L'amore tra un gentile e solitario guardiano di un faro (Temuera Morrison), e la regina Atlanna (Nicole Kidman) del regno da secoli sprofondato negli abissi di Atlantide, in fuga dalla sua famiglia da tempo in lotta per la successione al trono, dà vita all'individuo straordinario ed ibrido di nome Arthur (lo interpreta, con una ottima coerenza fisica ed una verve da commediante navigato, il corpulento Jason Momoa) che sarà destinato a rimettere ordine tra gli agitati oceani ed abissi, salvaguardando le sorti del regno soprastante, che gli ha dato i natali.
Dal celebre fumetto DC Comics, il regista di gran successo James Wan abbandona, almeno per il momento, i territori horror a lui assai congeniali, per dedicarsi alla celebrazione, sontuosa e frutto di una produzione ad alto budget, di un supereroe anomalo e suggestivo, re degli abissi e del popolo che li ospita.
Ne scaturisce un blockbuster concitato e rocambolesco, lungo oltre due ore e tre quarti, ma veloce e dinamico nel raccontare il complotto sottomarino legato ad una successione al trono che divide l'erede naturale, bramoso di potere oltre ogni limite morale, con quello spurio, capitato per caso e controvoglia a prendersi carico delle redini di un regno già tempo addietro afflitto da insormontabili problematiche logistico-fisiche, come frutto di una punizione divina assai determinata.
Certo la smania da effetto speciale e la tecnica della "CGI - Computer-generated imagery", se da una parte si prendono cura di ringiovanire eternamente attori di bella presenza ma anagraficamente piuttosto maturi (i cinquantenni Nicole Kidman e Patrick Wilson, tornati credibilmente ragazzini), e pure quelli decisamente maturi (il mentore del nostro Arthur, interpretato con cangiante aspetto segnato via via dal tempo che passa dal sempre valido Willem Dafoe), dall'altra rendono il prodotto una giostra rutilante ove tutto è bello specialmente all'inizio, almeno fin quando la gioia visiva finisce per assuefarsi e la nostra concentrazione diviene succube di una storia un po' meccanica che si finisce inesorabilmente per subire.
Nel nutrito cast pure il granitico Dolph Lundgren, nel ruolo di uno dei re di un popolo degli abissi, e la bella e fulva di lui figlia Amber Heard, splendida e giovane a tal punto da non necessitare di ritocchi grafici di sorta.

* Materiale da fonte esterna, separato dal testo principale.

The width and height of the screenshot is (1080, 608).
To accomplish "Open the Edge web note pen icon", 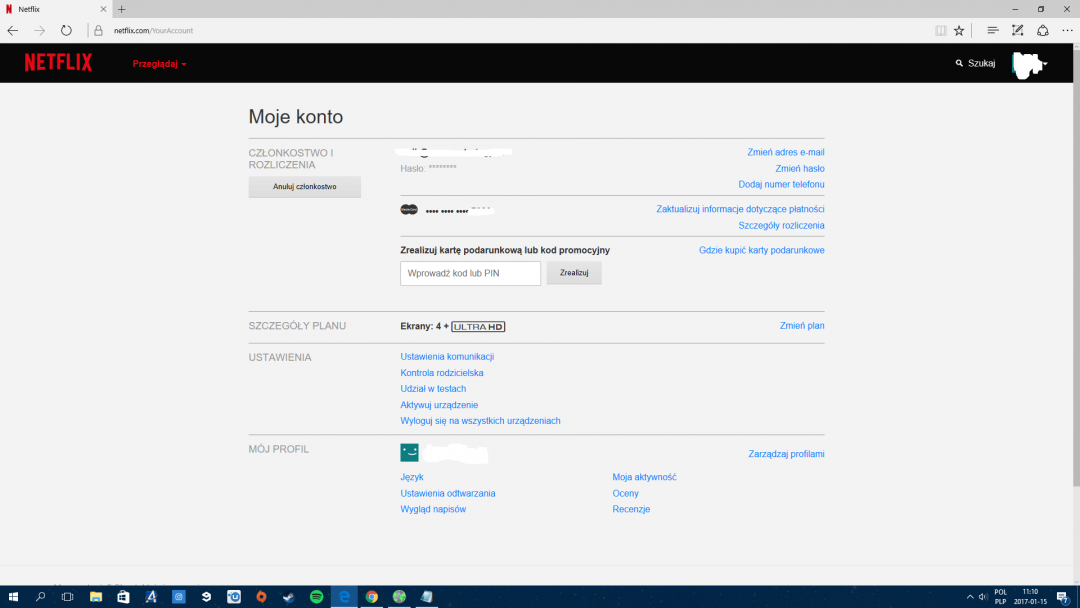I will (x=1018, y=31).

Tra le molte locations di superficie che si alternano alla scenografica di base a contesto oceanico, c'è pure l'Italia e precisamente la solare Sicilia di Erice, che la grafica computerizzata stravolge e rigurgita nel suo immaginario tutto luoghi comuni, frutto di una mediterraneità convenzionale e super scontata che è quella epidermicamente concepita e desiderata dallo sguardo americano o straniero in generale, fagocitandola e rendendola fantasmagorica non meno di quel che accade all'immaginario mondo degli abissi, e permettendosi il lusso di scuotere e strattonare l'arroccato prezioso paesino e strapazzarlo a dovere, senza peraltro correre il reale rischio di intaccarlo nella concretezza dei fatti.
L'effetto luna park è garantito, ed il film, che nel suo genere non può certo definirsi una disfatta, si riduce ad un giocattolone simpatico, puerile, un po' stancante, ma quasi sempre abbastanza godibile a vedersi e a seguirsi.